Amazon Cognito is an user authentication and authorization service that lets you enable sign-up, sign-in, and access control for your web and mobile systems. Cognito handles user accounts, password recovery, multi-factor authentication, and more. It also allows integration with popular single sign-on (SSO) services such as Google, Facebook, and Apple. Finally, one of its most important features is the ability to scale to millions of users.
There Are Two Types of Cognito Pools
1. User Pools
User Pools handle user sign-up, sign-in, and authentication. They act as a user directory managed by AWS. User Pools provide features such as multi-factor authentication (MFA), password policies, and integration with identity providers like Google, Apple, SAML, and OIDC.
The output of a User Pool is a set of tokens for authenticated users: an ID token (JWT), an access token, and a refresh token.
2. Identity Pools (also known as Federated Identities)
Identity Pools provide temporary AWS credentials that allow authenticated users to access AWS resources directly. They can work with User Pools or other identity providers.
Identity Pools can federate identities from multiple sources into a single AWS identity. They use AWS Security Token Service (STS) to issue temporary AWS access keys based on assigned IAM roles.
In this blog post, I will walk through observability in Amazon Cognito User Pools.
First things first: Cognito observability mainly relies on two types of telemetry data — metrics and logs. Let’s go through them in detail.
Amazon Cognito Metrics
You can enable the Amazon Cognito – Datadog integration to collect and monitor these metrics.
This integration will enable below metrics:
1. Sign-In Metrics
Measure user authentication activity and throttling.
✅ Sign-in Success % → aws.cognito.sign_in_successes
📊 Sign-in Requests → aws.cognito.sign_in_successes.samplecount
🏆 Successful Sign-ins → aws.cognito.sign_in_successes.sum
🚫 Throttled Sign-ins → aws.cognito.sign_in_throttles
2. Sign-Up Metrics
Track new user registrations and throttling.
✅ Sign-up Success % → aws.cognito.sign_up_successes
📊 Sign-up Requests → aws.cognito.sign_up_successes.samplecount
🏆 Successful Sign-ups → aws.cognito.sign_up_successes.sum
🚫 Throttled Sign-ups → aws.cognito.sign_up_throttles
3. Token Refresh Metrics
Monitor token refresh performance and throttling.

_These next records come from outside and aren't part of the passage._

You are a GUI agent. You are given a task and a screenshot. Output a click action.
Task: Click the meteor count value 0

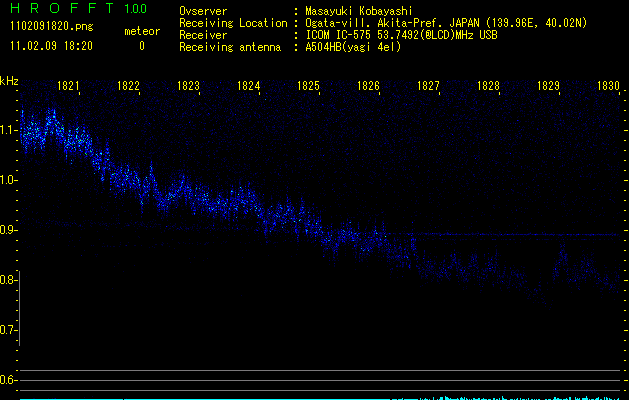[x=141, y=46]
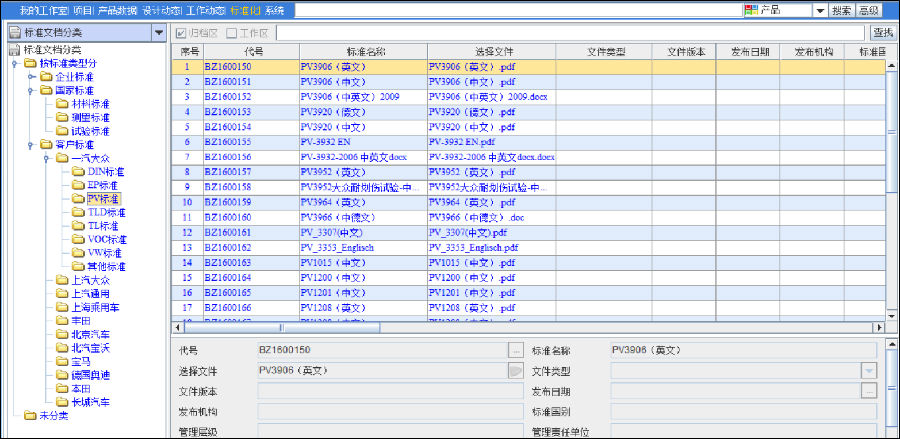Click the folder icon beside 宝马
This screenshot has height=439, width=900.
62,362
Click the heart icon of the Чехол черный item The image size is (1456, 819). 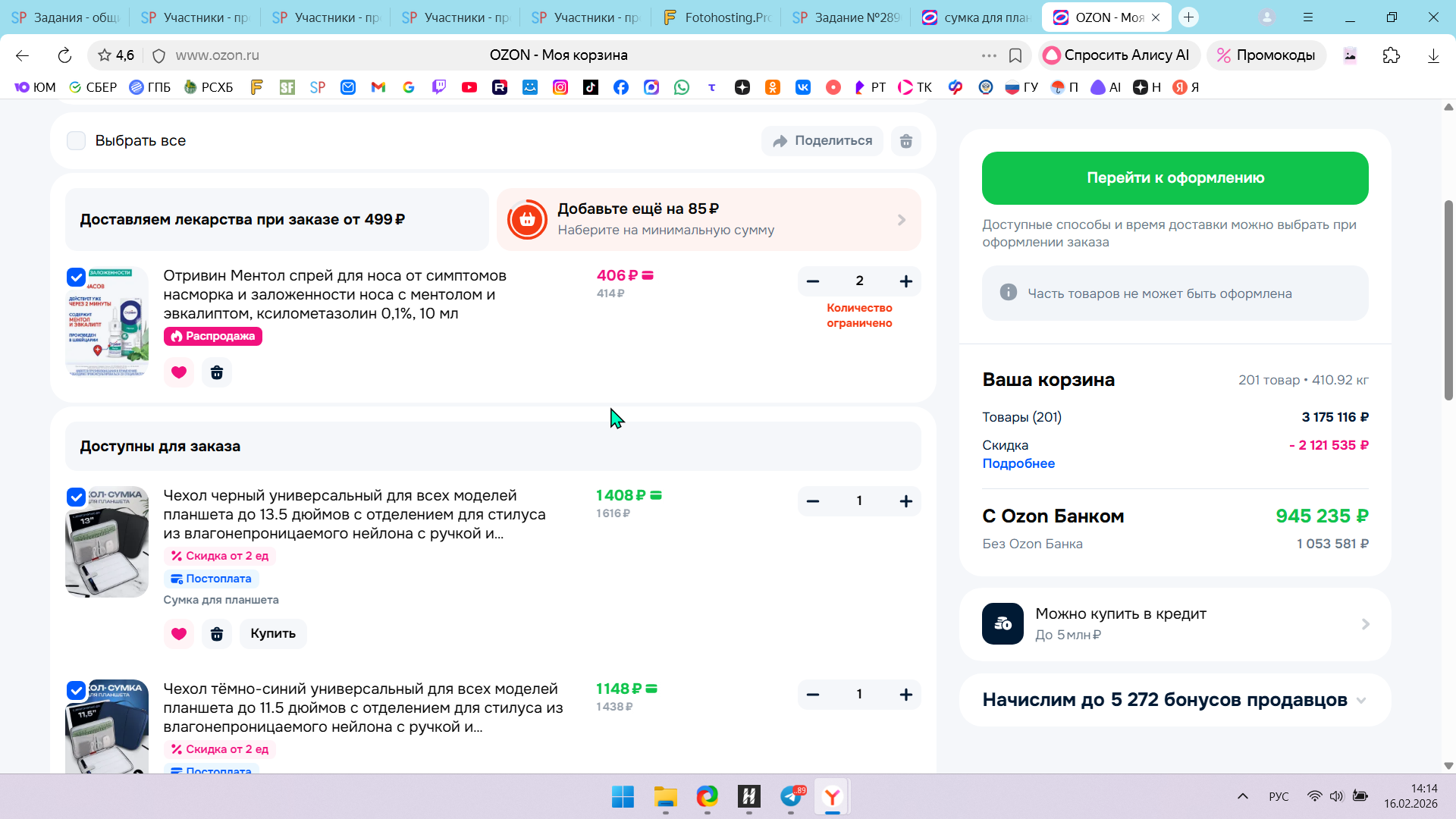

✅ Token Refresh Success % → aws.cognito.token_refresh_successes
📊 Token Refresh Requests → aws.cognito.token_refresh_successes.samplecount
🏆 Successful Token Refreshes → aws.cognito.token_refresh_successes.sum
🚫 Throttled Token Refreshes → aws.cognito.token_refresh_throttles
4. Federation Metrics
Track identity federation success and throttling.
✅ Federation Success % → aws.cognito.federation_successes
📊 Federation Requests → aws.cognito.federation_successes.samplecount
🏆 Successful Federation Requests → aws.cognito.federation_successes.sum
🚫 Throttled Federation Requests → aws.cognito.federation_throttles
5. Risk & Security Metrics
Measure detected risks and blocked requests.
⚠️ Account Takeover Risk → aws.cognito.account_take_over_risk, aws.cognito.account_takeover_risk
🔐 Compromised Credential Risk → aws.cognito.compromised_credential_risk, aws.cognito.compromised_credentials_risk
🟢 No Risk Detected → aws.cognito.no_risk
🛑 Any Risk Detected → aws.cognito.risk
⛔ Blocked by Config → aws.cognito.override_block
Amazon Cognito Logs
Amazon Cognito supports two plans, including the Plus plan — an enhanced set of user pool features designed for applications that require advanced security options. The Plus plan enables logging and analysis of user activity. It allows you to access logs, risk ratings, and CloudWatch metrics related to user authentication activity within your user pool.
You need to configure your Datadog Lambda forwarder function in AWS and add Cognito logs as a trigger to send the logs to Datadog.
This will enable you to receive Cognito logs in Datadog.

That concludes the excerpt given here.